*** Source records ***

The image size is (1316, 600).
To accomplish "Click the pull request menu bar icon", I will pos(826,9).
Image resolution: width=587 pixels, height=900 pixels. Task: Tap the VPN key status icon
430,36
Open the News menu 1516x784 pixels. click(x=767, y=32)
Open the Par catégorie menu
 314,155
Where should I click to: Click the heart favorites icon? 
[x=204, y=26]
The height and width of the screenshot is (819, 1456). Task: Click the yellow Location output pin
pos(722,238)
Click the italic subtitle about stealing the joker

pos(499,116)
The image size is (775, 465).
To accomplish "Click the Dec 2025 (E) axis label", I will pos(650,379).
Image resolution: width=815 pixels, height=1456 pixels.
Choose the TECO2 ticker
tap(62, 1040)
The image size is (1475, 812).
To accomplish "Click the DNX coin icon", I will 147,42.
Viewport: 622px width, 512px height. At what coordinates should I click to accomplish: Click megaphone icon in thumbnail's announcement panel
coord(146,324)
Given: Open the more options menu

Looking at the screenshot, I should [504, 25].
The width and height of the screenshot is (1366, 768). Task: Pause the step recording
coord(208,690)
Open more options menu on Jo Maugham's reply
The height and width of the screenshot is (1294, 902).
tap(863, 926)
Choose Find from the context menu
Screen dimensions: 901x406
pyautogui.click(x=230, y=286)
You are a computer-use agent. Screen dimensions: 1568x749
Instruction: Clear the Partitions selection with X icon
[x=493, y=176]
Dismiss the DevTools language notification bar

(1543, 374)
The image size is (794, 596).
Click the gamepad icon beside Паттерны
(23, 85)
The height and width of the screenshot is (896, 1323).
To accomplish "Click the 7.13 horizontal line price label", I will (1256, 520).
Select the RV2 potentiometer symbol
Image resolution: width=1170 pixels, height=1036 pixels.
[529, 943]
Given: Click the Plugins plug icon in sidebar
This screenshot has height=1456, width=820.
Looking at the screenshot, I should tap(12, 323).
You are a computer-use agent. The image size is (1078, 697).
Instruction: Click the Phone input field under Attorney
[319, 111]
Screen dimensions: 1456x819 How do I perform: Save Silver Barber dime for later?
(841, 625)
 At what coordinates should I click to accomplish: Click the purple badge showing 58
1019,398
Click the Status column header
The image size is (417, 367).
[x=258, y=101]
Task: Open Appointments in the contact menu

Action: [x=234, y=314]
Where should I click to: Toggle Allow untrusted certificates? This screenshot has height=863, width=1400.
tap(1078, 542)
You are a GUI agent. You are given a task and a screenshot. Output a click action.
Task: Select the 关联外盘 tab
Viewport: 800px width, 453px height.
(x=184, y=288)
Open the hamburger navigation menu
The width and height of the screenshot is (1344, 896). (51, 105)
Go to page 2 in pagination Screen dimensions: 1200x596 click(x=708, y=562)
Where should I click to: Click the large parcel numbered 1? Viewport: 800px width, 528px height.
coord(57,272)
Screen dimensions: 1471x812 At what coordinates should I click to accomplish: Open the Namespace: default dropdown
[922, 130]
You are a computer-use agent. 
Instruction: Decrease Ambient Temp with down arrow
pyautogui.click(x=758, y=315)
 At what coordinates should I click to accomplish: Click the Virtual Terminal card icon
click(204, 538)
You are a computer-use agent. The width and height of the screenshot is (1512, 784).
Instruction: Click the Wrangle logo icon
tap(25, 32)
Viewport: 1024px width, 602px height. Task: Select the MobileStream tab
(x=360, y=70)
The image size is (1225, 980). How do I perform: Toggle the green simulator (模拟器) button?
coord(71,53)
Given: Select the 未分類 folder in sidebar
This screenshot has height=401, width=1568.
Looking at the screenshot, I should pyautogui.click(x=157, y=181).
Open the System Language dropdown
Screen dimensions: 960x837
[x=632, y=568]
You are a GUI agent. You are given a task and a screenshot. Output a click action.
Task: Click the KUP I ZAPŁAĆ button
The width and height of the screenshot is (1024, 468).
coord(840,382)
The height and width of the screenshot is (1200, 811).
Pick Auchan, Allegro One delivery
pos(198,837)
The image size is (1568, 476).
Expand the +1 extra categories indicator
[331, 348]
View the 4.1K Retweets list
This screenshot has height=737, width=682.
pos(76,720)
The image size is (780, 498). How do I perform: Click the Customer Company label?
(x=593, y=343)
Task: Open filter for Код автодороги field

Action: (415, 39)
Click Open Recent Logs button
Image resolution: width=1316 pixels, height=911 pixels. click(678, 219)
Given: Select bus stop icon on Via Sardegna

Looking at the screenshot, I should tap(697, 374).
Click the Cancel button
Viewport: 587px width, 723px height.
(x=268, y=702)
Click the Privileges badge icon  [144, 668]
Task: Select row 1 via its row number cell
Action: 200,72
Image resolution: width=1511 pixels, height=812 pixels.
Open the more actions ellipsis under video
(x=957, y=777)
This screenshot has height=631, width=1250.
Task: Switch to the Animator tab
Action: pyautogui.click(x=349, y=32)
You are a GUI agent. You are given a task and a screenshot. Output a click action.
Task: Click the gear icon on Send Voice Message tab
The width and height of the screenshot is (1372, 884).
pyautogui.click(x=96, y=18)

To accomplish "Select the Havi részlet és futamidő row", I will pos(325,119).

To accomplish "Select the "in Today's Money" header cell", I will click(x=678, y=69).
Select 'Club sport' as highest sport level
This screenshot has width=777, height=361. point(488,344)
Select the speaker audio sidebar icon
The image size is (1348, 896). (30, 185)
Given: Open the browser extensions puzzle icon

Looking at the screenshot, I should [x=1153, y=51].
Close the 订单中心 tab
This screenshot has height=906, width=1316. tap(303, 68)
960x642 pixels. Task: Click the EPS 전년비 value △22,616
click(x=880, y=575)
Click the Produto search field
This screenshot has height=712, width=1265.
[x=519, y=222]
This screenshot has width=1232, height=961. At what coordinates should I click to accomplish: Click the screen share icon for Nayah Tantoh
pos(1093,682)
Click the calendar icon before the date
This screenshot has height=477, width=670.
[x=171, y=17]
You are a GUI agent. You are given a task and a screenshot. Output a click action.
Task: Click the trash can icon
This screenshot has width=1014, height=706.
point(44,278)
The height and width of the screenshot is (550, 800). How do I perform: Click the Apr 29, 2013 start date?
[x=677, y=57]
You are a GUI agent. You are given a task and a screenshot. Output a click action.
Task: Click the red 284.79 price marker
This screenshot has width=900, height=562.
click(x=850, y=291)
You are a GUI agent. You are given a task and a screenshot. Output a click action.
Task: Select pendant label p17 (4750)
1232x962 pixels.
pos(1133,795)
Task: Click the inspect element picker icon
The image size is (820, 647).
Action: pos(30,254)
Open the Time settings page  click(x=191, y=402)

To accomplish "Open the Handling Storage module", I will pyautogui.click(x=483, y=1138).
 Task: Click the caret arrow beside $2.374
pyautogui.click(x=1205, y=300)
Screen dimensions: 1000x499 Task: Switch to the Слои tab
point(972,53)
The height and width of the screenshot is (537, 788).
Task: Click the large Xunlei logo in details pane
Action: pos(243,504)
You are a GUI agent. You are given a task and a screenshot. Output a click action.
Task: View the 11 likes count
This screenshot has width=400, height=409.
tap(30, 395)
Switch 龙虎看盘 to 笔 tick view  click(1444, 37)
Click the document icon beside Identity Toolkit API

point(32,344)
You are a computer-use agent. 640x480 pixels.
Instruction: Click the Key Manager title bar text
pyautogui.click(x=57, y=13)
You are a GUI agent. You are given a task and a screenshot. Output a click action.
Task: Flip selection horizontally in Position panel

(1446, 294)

***

> _Exercise directions_
Reproduce the lines above verbatim, from first to last.

> _Worked answer_
The image size is (1316, 600).
To accomplish "Click the pull request menu bar icon", I will pos(826,9).
Image resolution: width=587 pixels, height=900 pixels. Task: Tap the VPN key status icon
430,36
Open the News menu 1516x784 pixels. click(x=767, y=32)
Open the Par catégorie menu
 314,155
Where should I click to: Click the heart favorites icon? 
[x=204, y=26]
The height and width of the screenshot is (819, 1456). Task: Click the yellow Location output pin
pos(722,238)
Click the italic subtitle about stealing the joker

pos(499,116)
The image size is (775, 465).
To accomplish "Click the Dec 2025 (E) axis label", I will pos(650,379).
Image resolution: width=815 pixels, height=1456 pixels.
Choose the TECO2 ticker
tap(62, 1040)
The image size is (1475, 812).
To accomplish "Click the DNX coin icon", I will 147,42.
Viewport: 622px width, 512px height. At what coordinates should I click to accomplish: Click megaphone icon in thumbnail's announcement panel
coord(146,324)
Given: Open the more options menu

Looking at the screenshot, I should [504, 25].
The width and height of the screenshot is (1366, 768). Task: Pause the step recording
coord(208,690)
Open more options menu on Jo Maugham's reply
The height and width of the screenshot is (1294, 902).
tap(863, 926)
Choose Find from the context menu
Screen dimensions: 901x406
pyautogui.click(x=230, y=286)
You are a computer-use agent. Screen dimensions: 1568x749
Instruction: Clear the Partitions selection with X icon
[x=493, y=176]
Dismiss the DevTools language notification bar

(1543, 374)
The image size is (794, 596).
Click the gamepad icon beside Паттерны
(23, 85)
The height and width of the screenshot is (896, 1323).
To accomplish "Click the 7.13 horizontal line price label", I will (1256, 520).
Select the RV2 potentiometer symbol
Image resolution: width=1170 pixels, height=1036 pixels.
[529, 943]
Given: Click the Plugins plug icon in sidebar
This screenshot has height=1456, width=820.
Looking at the screenshot, I should tap(12, 323).
You are a computer-use agent. The image size is (1078, 697).
Instruction: Click the Phone input field under Attorney
[319, 111]
Screen dimensions: 1456x819 How do I perform: Save Silver Barber dime for later?
(841, 625)
 At what coordinates should I click to accomplish: Click the purple badge showing 58
1019,398
Click the Status column header
The image size is (417, 367).
[x=258, y=101]
Task: Open Appointments in the contact menu

Action: [x=234, y=314]
Where should I click to: Toggle Allow untrusted certificates? This screenshot has height=863, width=1400.
tap(1078, 542)
You are a GUI agent. You are given a task and a screenshot. Output a click action.
Task: Select the 关联外盘 tab
Viewport: 800px width, 453px height.
(x=184, y=288)
Open the hamburger navigation menu
The width and height of the screenshot is (1344, 896). (51, 105)
Go to page 2 in pagination Screen dimensions: 1200x596 click(x=708, y=562)
Where should I click to: Click the large parcel numbered 1? Viewport: 800px width, 528px height.
coord(57,272)
Screen dimensions: 1471x812 At what coordinates should I click to accomplish: Open the Namespace: default dropdown
[922, 130]
You are a computer-use agent. 
Instruction: Decrease Ambient Temp with down arrow
pyautogui.click(x=758, y=315)
 At what coordinates should I click to accomplish: Click the Virtual Terminal card icon
click(204, 538)
You are a computer-use agent. The width and height of the screenshot is (1512, 784).
Instruction: Click the Wrangle logo icon
tap(25, 32)
Viewport: 1024px width, 602px height. Task: Select the MobileStream tab
(x=360, y=70)
The image size is (1225, 980). How do I perform: Toggle the green simulator (模拟器) button?
coord(71,53)
Given: Select the 未分類 folder in sidebar
This screenshot has height=401, width=1568.
Looking at the screenshot, I should pyautogui.click(x=157, y=181).
Open the System Language dropdown
Screen dimensions: 960x837
[x=632, y=568]
You are a GUI agent. You are given a task and a screenshot. Output a click action.
Task: Click the KUP I ZAPŁAĆ button
The width and height of the screenshot is (1024, 468).
coord(840,382)
The height and width of the screenshot is (1200, 811).
Pick Auchan, Allegro One delivery
pos(198,837)
The image size is (1568, 476).
Expand the +1 extra categories indicator
[331, 348]
View the 4.1K Retweets list
This screenshot has height=737, width=682.
pos(76,720)
The image size is (780, 498). How do I perform: Click the Customer Company label?
(x=593, y=343)
Task: Open filter for Код автодороги field

Action: (415, 39)
Click Open Recent Logs button
Image resolution: width=1316 pixels, height=911 pixels. click(678, 219)
Given: Select bus stop icon on Via Sardegna

Looking at the screenshot, I should tap(697, 374).
Click the Cancel button
Viewport: 587px width, 723px height.
(x=268, y=702)
Click the Privileges badge icon  [144, 668]
Task: Select row 1 via its row number cell
Action: 200,72
Image resolution: width=1511 pixels, height=812 pixels.
Open the more actions ellipsis under video
(x=957, y=777)
This screenshot has height=631, width=1250.
Task: Switch to the Animator tab
Action: pyautogui.click(x=349, y=32)
You are a GUI agent. You are given a task and a screenshot. Output a click action.
Task: Click the gear icon on Send Voice Message tab
The width and height of the screenshot is (1372, 884).
pyautogui.click(x=96, y=18)

To accomplish "Select the Havi részlet és futamidő row", I will pos(325,119).

To accomplish "Select the "in Today's Money" header cell", I will click(x=678, y=69).
Select 'Club sport' as highest sport level
This screenshot has width=777, height=361. point(488,344)
Select the speaker audio sidebar icon
The image size is (1348, 896). (30, 185)
Given: Open the browser extensions puzzle icon

Looking at the screenshot, I should [x=1153, y=51].
Close the 订单中心 tab
This screenshot has height=906, width=1316. tap(303, 68)
960x642 pixels. Task: Click the EPS 전년비 value △22,616
click(x=880, y=575)
Click the Produto search field
This screenshot has height=712, width=1265.
[x=519, y=222]
This screenshot has width=1232, height=961. At what coordinates should I click to accomplish: Click the screen share icon for Nayah Tantoh
pos(1093,682)
Click the calendar icon before the date
This screenshot has height=477, width=670.
[x=171, y=17]
You are a GUI agent. You are given a task and a screenshot. Output a click action.
Task: Click the trash can icon
This screenshot has width=1014, height=706.
point(44,278)
The height and width of the screenshot is (550, 800). How do I perform: Click the Apr 29, 2013 start date?
[x=677, y=57]
You are a GUI agent. You are given a task and a screenshot. Output a click action.
Task: Click the red 284.79 price marker
This screenshot has width=900, height=562.
click(x=850, y=291)
You are a GUI agent. You are given a task and a screenshot. Output a click action.
Task: Select pendant label p17 (4750)
1232x962 pixels.
pos(1133,795)
Task: Click the inspect element picker icon
The image size is (820, 647).
Action: pos(30,254)
Open the Time settings page  click(x=191, y=402)

To accomplish "Open the Handling Storage module", I will pyautogui.click(x=483, y=1138).
 Task: Click the caret arrow beside $2.374
pyautogui.click(x=1205, y=300)
Screen dimensions: 1000x499 Task: Switch to the Слои tab
point(972,53)
The height and width of the screenshot is (537, 788).
Task: Click the large Xunlei logo in details pane
Action: pos(243,504)
You are a GUI agent. You are given a task and a screenshot. Output a click action.
Task: View the 11 likes count
This screenshot has width=400, height=409.
tap(30, 395)
Switch 龙虎看盘 to 笔 tick view  click(1444, 37)
Click the document icon beside Identity Toolkit API

point(32,344)
You are a computer-use agent. 640x480 pixels.
Instruction: Click the Key Manager title bar text
pyautogui.click(x=57, y=13)
You are a GUI agent. You are given a task and a screenshot. Output a click action.
Task: Flip selection horizontally in Position panel

(1446, 294)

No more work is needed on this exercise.